Assignment: Count lines, not occurrences: report how many lines in the records hold the string "field", and nothing else.
=== Given entries ===
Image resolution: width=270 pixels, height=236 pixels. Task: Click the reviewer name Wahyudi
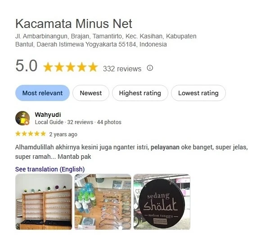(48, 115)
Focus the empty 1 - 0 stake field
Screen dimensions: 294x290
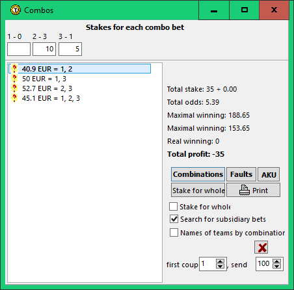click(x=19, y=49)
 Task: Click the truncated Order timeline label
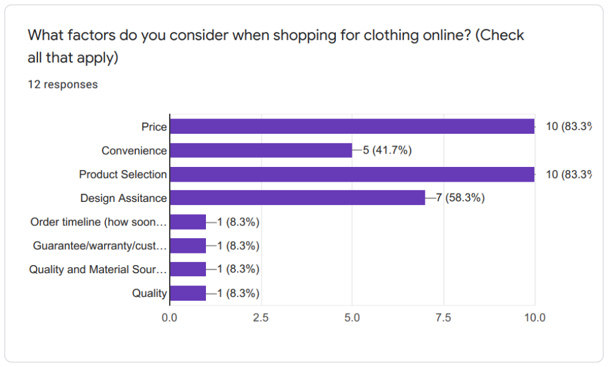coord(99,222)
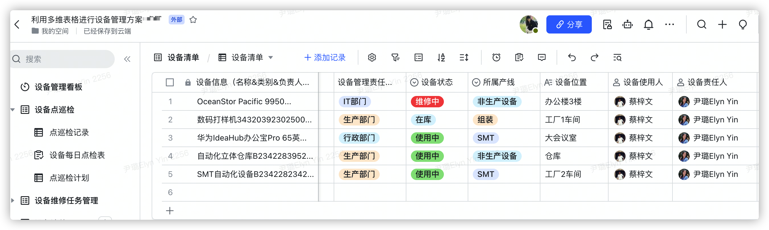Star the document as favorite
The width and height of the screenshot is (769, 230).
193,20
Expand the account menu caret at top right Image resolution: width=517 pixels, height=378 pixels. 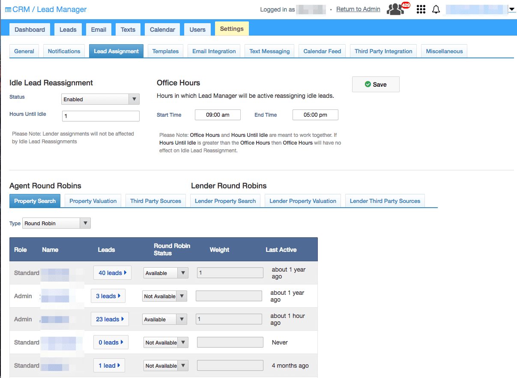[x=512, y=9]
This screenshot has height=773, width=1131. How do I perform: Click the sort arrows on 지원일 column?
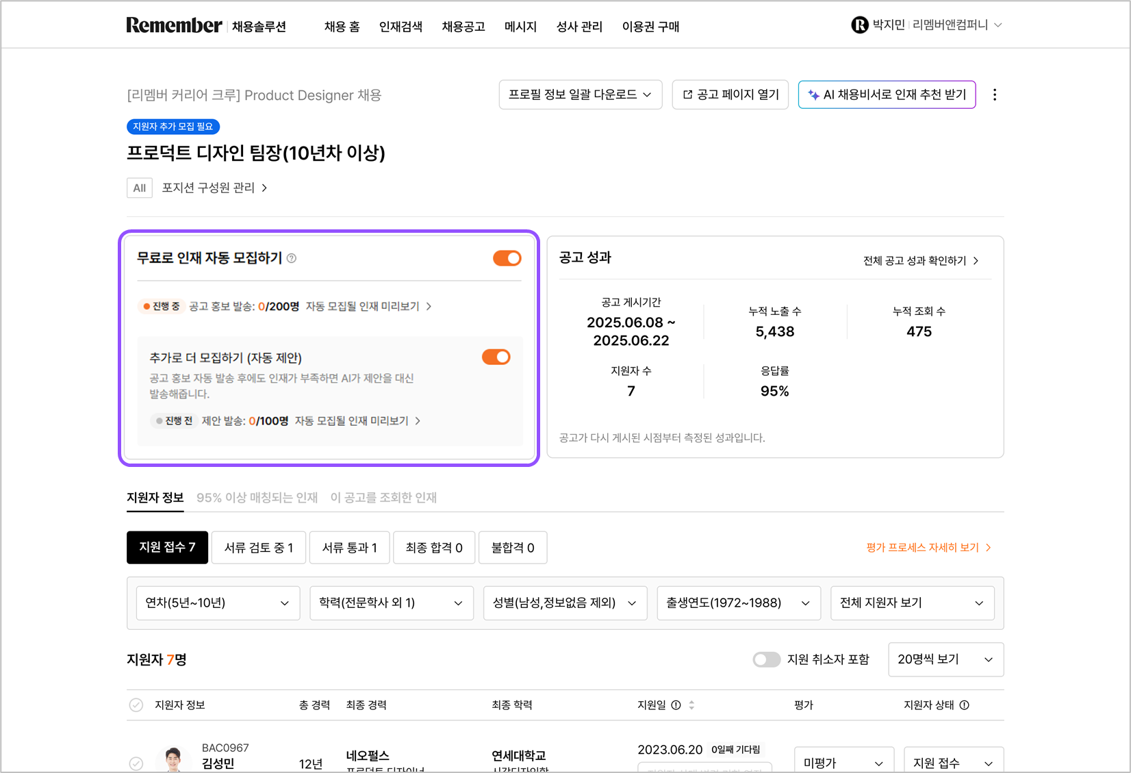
===
=== Given entries ===
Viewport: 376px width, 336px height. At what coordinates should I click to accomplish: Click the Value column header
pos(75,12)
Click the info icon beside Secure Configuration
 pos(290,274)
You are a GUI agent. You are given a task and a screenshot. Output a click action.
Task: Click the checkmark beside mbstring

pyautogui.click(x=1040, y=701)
===
=== Given entries ===
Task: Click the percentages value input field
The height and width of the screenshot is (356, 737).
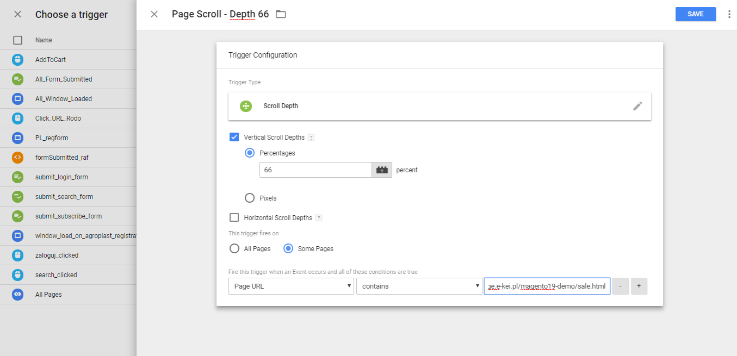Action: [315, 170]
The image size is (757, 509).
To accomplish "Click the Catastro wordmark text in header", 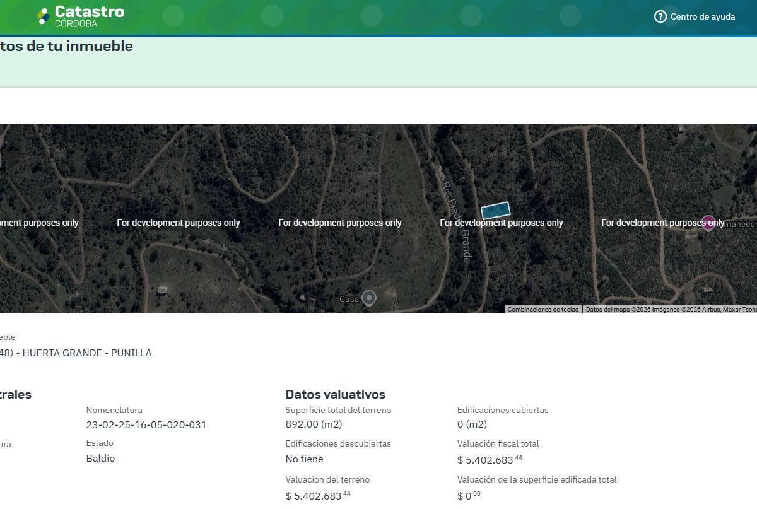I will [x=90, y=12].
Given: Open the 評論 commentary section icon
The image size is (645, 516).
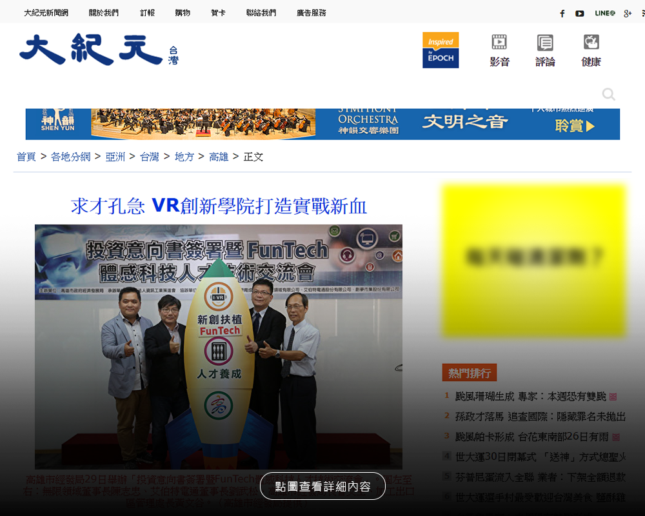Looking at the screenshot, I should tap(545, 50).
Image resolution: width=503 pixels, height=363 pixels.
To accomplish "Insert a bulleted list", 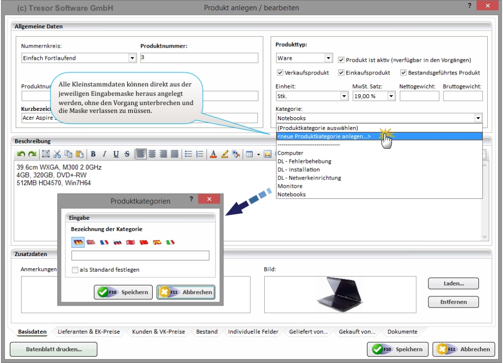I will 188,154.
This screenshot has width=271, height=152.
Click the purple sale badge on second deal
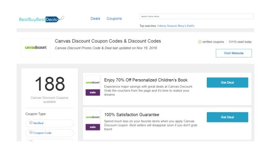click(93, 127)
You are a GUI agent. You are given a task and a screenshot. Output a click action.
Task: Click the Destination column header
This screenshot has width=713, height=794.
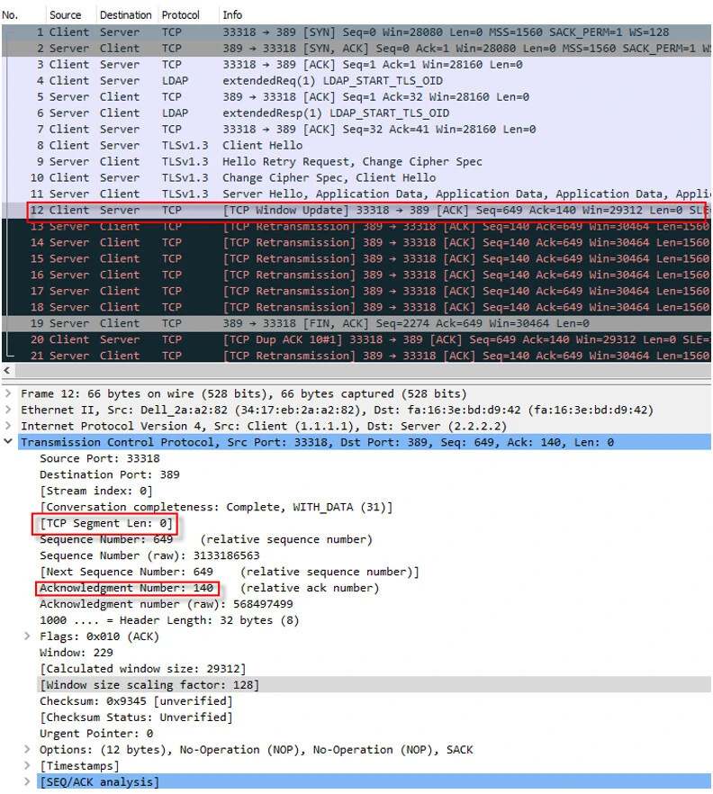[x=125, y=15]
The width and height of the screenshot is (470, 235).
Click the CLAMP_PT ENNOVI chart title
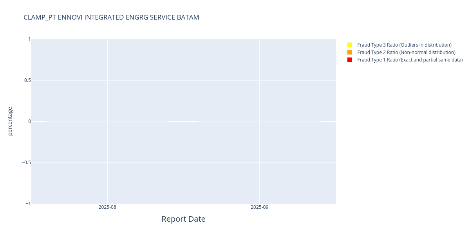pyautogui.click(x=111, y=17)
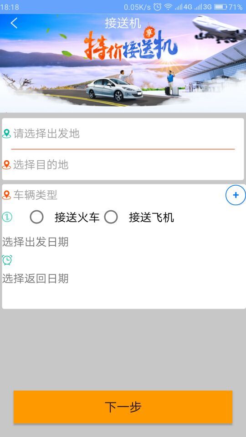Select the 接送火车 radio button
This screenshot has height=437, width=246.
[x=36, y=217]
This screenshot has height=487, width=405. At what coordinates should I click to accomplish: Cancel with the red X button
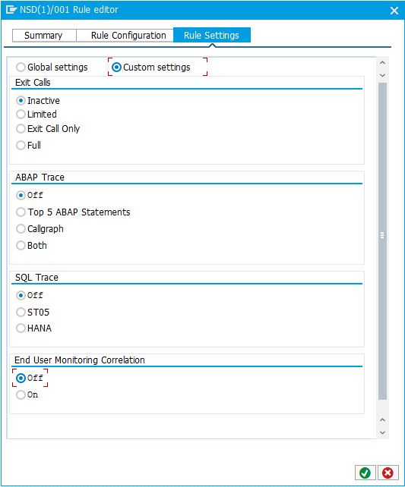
===
Completed task: 2